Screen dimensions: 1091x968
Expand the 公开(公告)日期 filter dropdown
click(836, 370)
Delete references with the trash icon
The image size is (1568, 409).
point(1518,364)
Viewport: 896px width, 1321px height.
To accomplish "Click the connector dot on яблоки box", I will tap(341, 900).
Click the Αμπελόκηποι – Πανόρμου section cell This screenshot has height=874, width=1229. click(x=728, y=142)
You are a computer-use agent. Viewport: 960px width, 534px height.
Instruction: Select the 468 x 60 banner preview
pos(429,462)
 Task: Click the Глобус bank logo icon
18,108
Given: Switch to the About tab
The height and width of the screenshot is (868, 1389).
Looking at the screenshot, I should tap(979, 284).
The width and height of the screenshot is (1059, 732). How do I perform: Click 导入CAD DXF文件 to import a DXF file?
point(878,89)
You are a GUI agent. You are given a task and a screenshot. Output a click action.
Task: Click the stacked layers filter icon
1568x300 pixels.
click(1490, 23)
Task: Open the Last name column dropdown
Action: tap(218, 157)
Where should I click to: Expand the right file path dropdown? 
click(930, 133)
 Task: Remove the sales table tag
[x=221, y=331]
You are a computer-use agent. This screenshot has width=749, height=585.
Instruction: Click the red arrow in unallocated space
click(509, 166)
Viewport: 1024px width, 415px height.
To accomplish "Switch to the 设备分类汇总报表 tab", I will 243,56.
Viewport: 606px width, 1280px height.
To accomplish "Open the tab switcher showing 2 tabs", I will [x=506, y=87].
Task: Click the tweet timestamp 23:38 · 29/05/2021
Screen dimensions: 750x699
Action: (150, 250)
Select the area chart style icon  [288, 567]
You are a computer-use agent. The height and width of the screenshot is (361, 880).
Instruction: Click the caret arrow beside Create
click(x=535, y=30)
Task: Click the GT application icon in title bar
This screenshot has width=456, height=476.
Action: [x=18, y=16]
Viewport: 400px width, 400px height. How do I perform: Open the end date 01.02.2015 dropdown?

• [Work to complete]
Which lines above contain the word "dimensions"? Extract each of them in full.

• [Answer to this task]
Screen dimensions: 1091x968
Screen dimensions: 750x699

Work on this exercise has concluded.